The cat was under the bed, as if he had sensed that things had gone terribly wrong. Sara made him emerge with chicanery, lying and saying come here, pretty boy, come here and when Bitxo trusted his owner’s tone and came out from under the bed, she grabbed him, ready to throw him out of the window into the interior courtyard because I don’t ever want another living thing in this house. Never again anything that can die on me. But the cat’s disconcerted meow saved him and made her snap out of it. She took him to the local animal sanctuary knowing that she was being unfair to the poor creature. Sara Voltes-Epstein spent some months grieving, drawing black abstractions and spending her work hours, mute, illustrating stories that mothers would read to their laughing, living daughters, and thinking that her little itty-bitty Claudine would never see those drawings and trying to keep the pain from eating away at her insides. And after exactly one year she was visited by an encyclopaedia salesman. Do you understand that I couldn’t go back with you right away? Do you understand that I didn’t want to live with anyone who could die on me? Do you understand that I was insane?

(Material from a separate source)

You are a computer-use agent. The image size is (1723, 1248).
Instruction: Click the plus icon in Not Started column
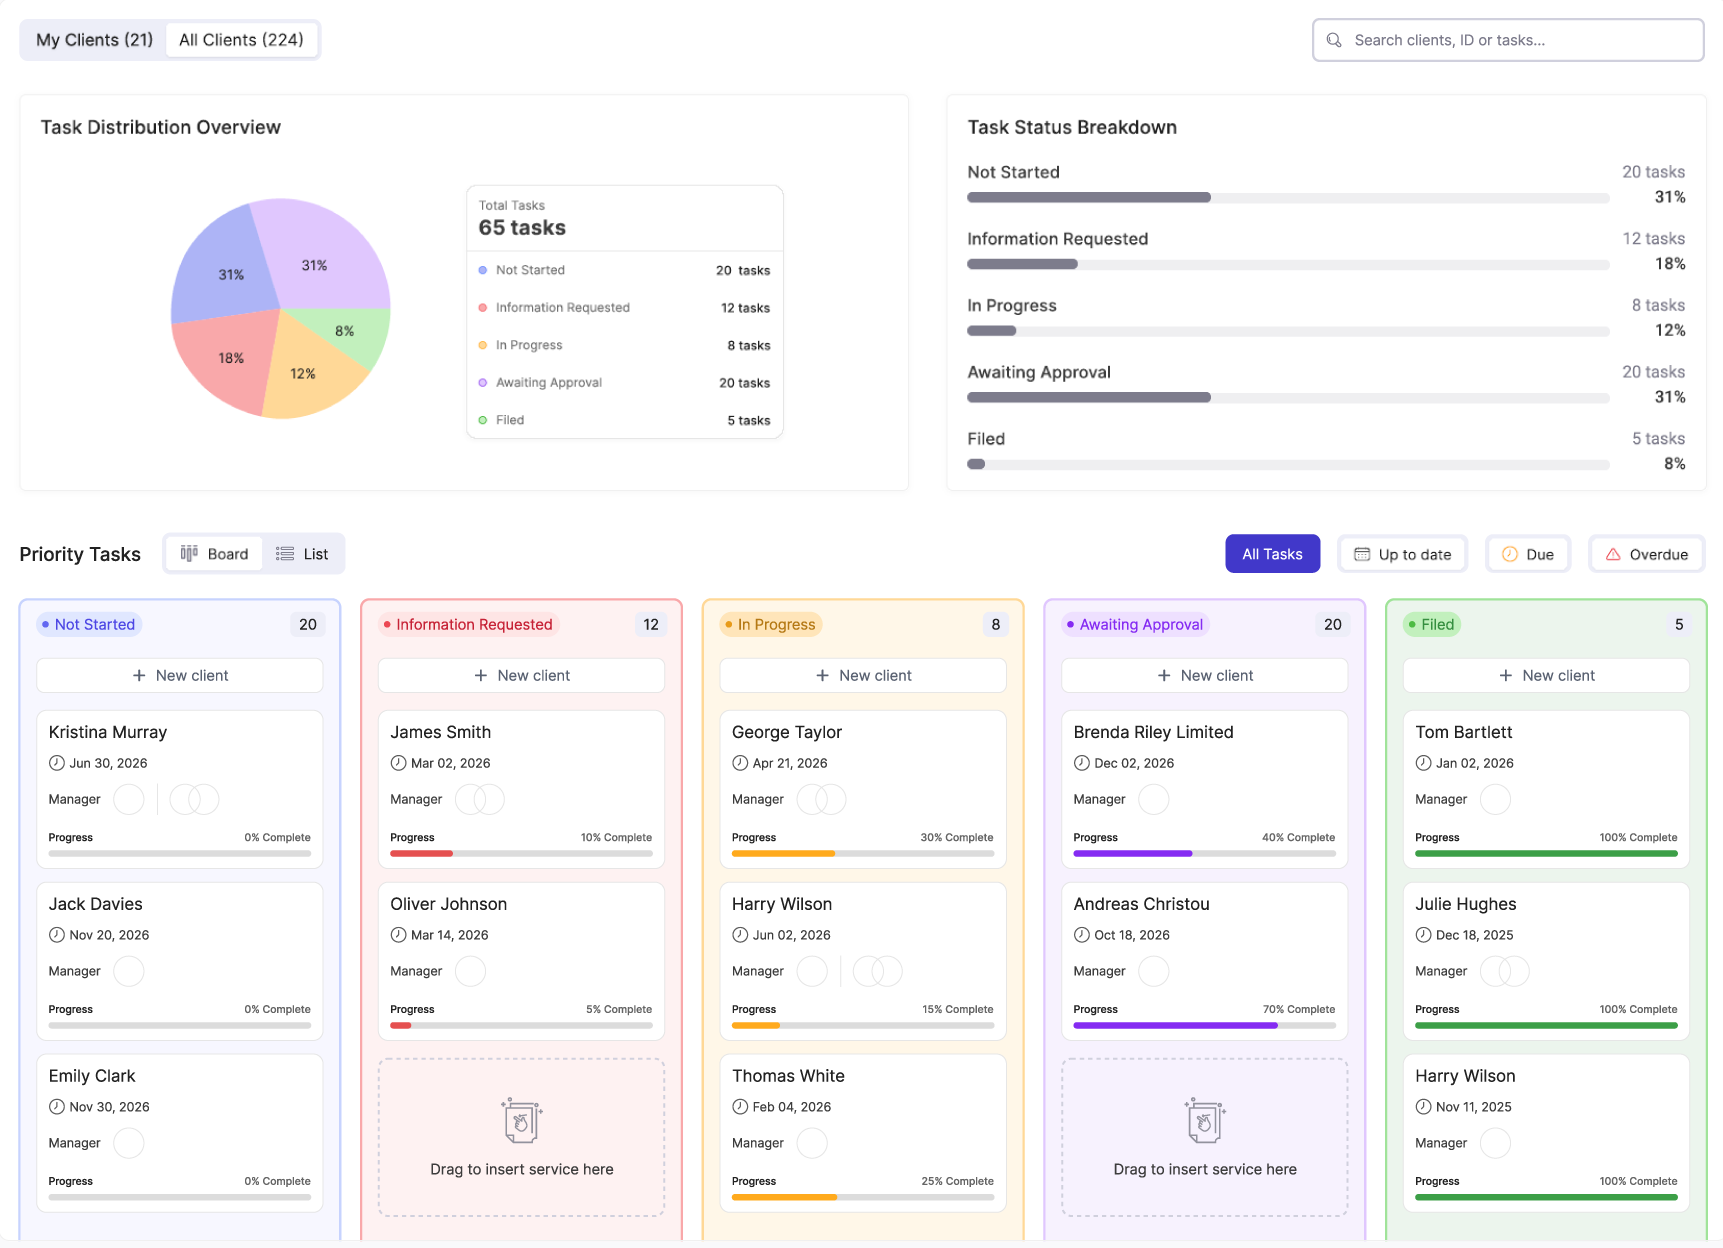point(139,676)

She was silent. We were silent. I placed her hand on her chest and I stroked her cheek: she let me do it. I said I love you and I wanted to think that she was calmer. I never dared to ask you who Claudine’s father was and if he lived with you when the girl died. With the explanation of just a few strokes of your life, as if you were drawing in charcoal, underlining one shadow but leaving out another stroke, you were asserting your right to keep your secrets to yourself, in Bluebeard’s locked room. And Dora let me stay until a scandalously inadmissible hour.

56

The day you went back to that conversation and again you asked me to help you die, that you couldn’t do it alone, I was horrified because I had wanted to think that you’d put it behind you. Then Adrià said how can you want to die when we are about to give you a surprise? What? Your book. My book, my book? Yes, with all the portraits; Max and I made it.

Sara smiled and was pensive for a little while. And she said thank you, but what I want is the end. I don’t like dying, but I don’t want to be a burden and I can’t accept this life I have to live, always looking at the same stretch of the fucking ceiling. I think it was the first and only curse word I ever heard you say. Or maybe it was the second.

But. Yes, I understand the but. I don’t know how. I do, Dora explained it to me, but I need someone. Don’t ask me that. And you don’t mind if someone else does it? No; I mean, don’t ask that of anyone. I’m the one in charge here; this is my life, not yours; I write the instruction manual.